Visual-Semantic Decomposition and Partial Alignment for Document-based Zero-Shot Learning
Xiangyan Qu, Jing Yu, Keke Gai, Jiamin Zhuang, Yuanmin Tang, Gang Xiong, Gaopeng Gou, Qi Wu
TL;DR
This paper tackles document-based zero-shot learning by addressing the misalignment between document semantics and visual content. It introduces EmDepart, a framework that decomposes both visual and textual information into multi-view semantic embeddings via a Semantic Decomposition Module, and uses loss terms to prevent feature collapse and promote diversity among views. Partial semantic alignment is achieved through view-level and word-to-patch level interactions, plus a partial scoring mechanism that filters unmatched information during inference. The approach achieves state-of-the-art results on three benchmarks (AWA2, CUB, FLO) using Wiki and LLM-enriched Wiki documents, while also providing qualitative demonstrations of interpretable partial associations. This work advances knowledge transfer in document-based ZSL and offers a scalable, interpretable mechanism for aligning heterogeneous semantic signals across modalities.
Abstract
Recent work shows that documents from encyclopedias serve as helpful auxiliary information for zero-shot learning. Existing methods align the entire semantics of a document with corresponding images to transfer knowledge.
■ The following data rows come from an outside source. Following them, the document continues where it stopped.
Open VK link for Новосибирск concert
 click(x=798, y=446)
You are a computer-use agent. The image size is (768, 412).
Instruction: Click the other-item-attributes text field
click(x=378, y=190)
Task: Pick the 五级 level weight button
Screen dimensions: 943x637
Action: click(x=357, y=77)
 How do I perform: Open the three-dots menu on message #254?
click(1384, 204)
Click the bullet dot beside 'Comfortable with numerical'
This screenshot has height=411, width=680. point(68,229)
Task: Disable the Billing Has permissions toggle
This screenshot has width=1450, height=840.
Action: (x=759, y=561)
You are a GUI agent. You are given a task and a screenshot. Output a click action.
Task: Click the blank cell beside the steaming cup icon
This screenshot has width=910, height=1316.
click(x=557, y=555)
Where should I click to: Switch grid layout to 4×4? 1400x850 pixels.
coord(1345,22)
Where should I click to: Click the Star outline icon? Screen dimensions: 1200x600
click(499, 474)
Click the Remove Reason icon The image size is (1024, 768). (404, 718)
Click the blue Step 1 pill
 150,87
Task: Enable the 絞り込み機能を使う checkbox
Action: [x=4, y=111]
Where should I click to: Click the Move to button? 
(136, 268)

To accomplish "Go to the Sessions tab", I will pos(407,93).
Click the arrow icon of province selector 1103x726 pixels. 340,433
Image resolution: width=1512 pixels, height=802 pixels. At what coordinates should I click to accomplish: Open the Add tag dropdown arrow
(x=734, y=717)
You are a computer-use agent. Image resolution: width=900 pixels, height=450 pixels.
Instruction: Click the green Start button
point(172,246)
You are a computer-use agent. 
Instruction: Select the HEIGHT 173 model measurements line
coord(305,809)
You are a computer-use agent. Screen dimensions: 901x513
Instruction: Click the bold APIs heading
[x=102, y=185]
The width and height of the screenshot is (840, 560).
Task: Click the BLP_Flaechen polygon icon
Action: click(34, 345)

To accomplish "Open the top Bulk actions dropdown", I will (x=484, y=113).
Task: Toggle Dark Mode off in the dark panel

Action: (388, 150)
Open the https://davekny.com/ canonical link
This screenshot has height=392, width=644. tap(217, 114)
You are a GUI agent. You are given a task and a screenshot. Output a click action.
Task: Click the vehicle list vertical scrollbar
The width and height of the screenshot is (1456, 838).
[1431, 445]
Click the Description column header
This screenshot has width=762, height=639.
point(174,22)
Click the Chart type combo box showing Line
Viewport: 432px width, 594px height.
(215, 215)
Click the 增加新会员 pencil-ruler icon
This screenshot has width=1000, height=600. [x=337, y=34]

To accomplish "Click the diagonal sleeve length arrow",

However, they disregard that semantic information is not equivalent between them, resulting in a suboptimal alignment. In this work, we propose a novel network to extract multi-view semantic concepts from documents and images and align the matching rather than entire concepts. Specifically, we propose a semantic decomposition module to generate multi-view semantic embeddings from visual and textual sides, providing the basic concepts for partial alignment. To alleviate the issue of information redundancy among embeddings, we propose the local-to-semantic variance loss to capture distinct local details and multiple semantic diversity loss to enforce orthogonality among embeddings. Subsequently, two losses are introduced to partially align visual-semantic embedding pairs according to their semantic relevance at the view and word-to-patch levels. Consequently, we consistently outperform state-of-the-art methods under two document sources in three standard benchmarks for document-based zero-shot learning. Qualitatively, we show that our model learns the interpretable partial association.